On Monday, 37 members of the South Carolina Senate voted to remove the Confederate flag from its capital, a landmark act in acknowledging that our history is scarred with racism and brutality.
But next month, Texas seeks to re-hoist the controversial emblem — symbolically, at least.
This August, the Lone Star State will roll out a new set of social studies textbooks that whitewash slavery’s role in the rural south, specifically during the Civil War era. This is a grave decision with serious repercussions for our youth. Since Texas is the second-largest textbook buyer in the U.S. after California, purchasing about 48 million texts per year, national publishers will cater to its standards.
And by catering to those skewed standards, we are distorting history.
The Texas Board of Education is introducing these textbooks as a result of a 2010 decision to revise its social studies curriculum. A board of conservative members sought to put politics before education in an effort to balance academia.
Don McLeroy, leader of the conservative faction of the board told The New York Times in 2010 that the board was “adding balance. History has already been skewed. Academia is skewed too far to the left.”
In this effort to supposedly “rebalance” academia, the Board is misconstruing history.
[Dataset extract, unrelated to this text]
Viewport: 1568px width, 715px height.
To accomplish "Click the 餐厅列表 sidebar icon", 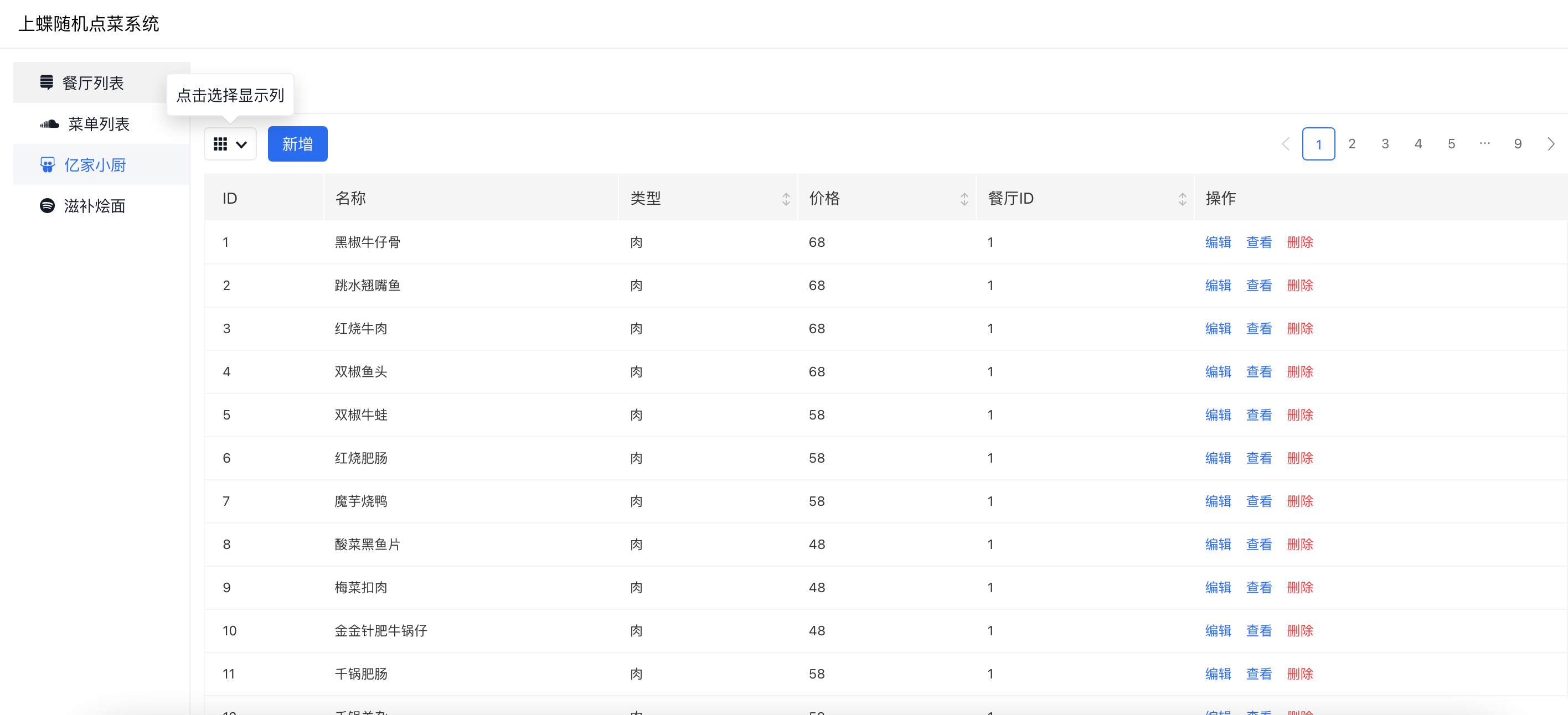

Using euphemisms to downplay slavery’s role in our history, the texts rename the slave trade the “Atlantic triangular trade.”
Even worse, though, the Washington Post reports that the textbooks frame the causes for the Civil War as “sectionalism, states’ rights and slavery,” in that deliberate order.
Since when has the Civil War been more involved in states’ rights than slavery? Why is slavery being treated as a side issue in a war that was completely immersed in black-white relations?
It’s simple — slavery is too controversial. It’s pathetic that the Texas Board of Education feels the facts of American history are too contentious to be taught in schools.
In light of heated race relations, it’s critical that we teach children the history of our country — no matter how ugly. In order for students to understand the context of racism today, we need to portray our past frankly.
It’s our duty to put the politics to rest and correctly portray history — honestly.